JES: Just Educational Services

Pick Publications Database

Pick Pocket Guide, First Edition

Jonathan E. Sisk

Publisher: JES Publishing Co. for Pick Systems

Published: 1982

Price: $50

Print run: 1000

In early 1982, Dick Pick saw a copy of the Reality Pocket Guide I had written and published the previous year. He tasked Ken All, their PR guy at the time to contact me and see if I would produce a custom version for Pick & Associates. I estimated that it would take about six weeks to produce, since I only had to search and replace certain bits. But that was before I met the legendary Henry Eggers, widely considered to be the principal architect of the system, who took a keen interest in the project and in so doing became my personal mentor on the depths and intricacies of the Pick System.
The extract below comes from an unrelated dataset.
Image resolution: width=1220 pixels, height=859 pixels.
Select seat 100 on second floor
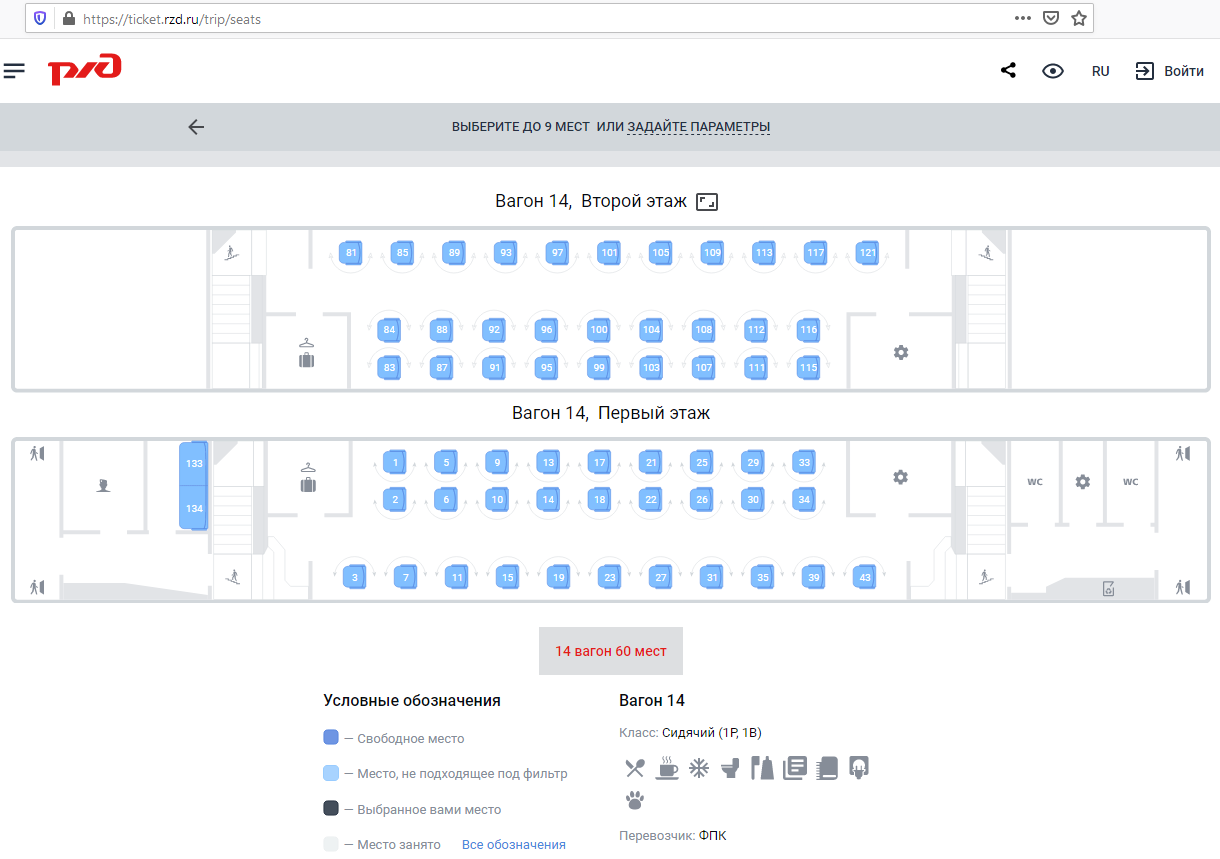tap(598, 330)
My six week estimate turned into six months of rewrites, long discussions with Henry (who also wrote, among other things, the Print Spooler, whose dozen or so commands ended up taking many dozens of pages to describe), and a once-in-a-lifetime opportunity to work with the real heavyweights of the Pick industry at the height of their powers and the products' popularity.

Click to embiggen

This edition was produced in a 5 by 7 inch loose-leaf binder, which we called the "hard cover" version. Each copy in the first edition had a serial number, which precipitated the first real application at Pick Systems, to track the sales and owners of the copies. The database we began at that time became the basis of the now-legendary "entity" file that Dick Pick obsessed on for the remaining years of his life. It also might be of interest that it was during the writing of this book, we came up with the name "ACCESS" for the retrieval language and "Pick/BASIC" for the programming language. Up to that point, the people at Pick had called these "English" and "DATA/BASIC". It also precipitated another change at Pick, resulting in the renaming of the company from Pick and Associates to Pick Systems.

This book spawned a cottage industry for me. It went through a half-dozen editions, and about a half-dozen of the early Pick Licensees wanted custom versions for their implementations, which I also wrote.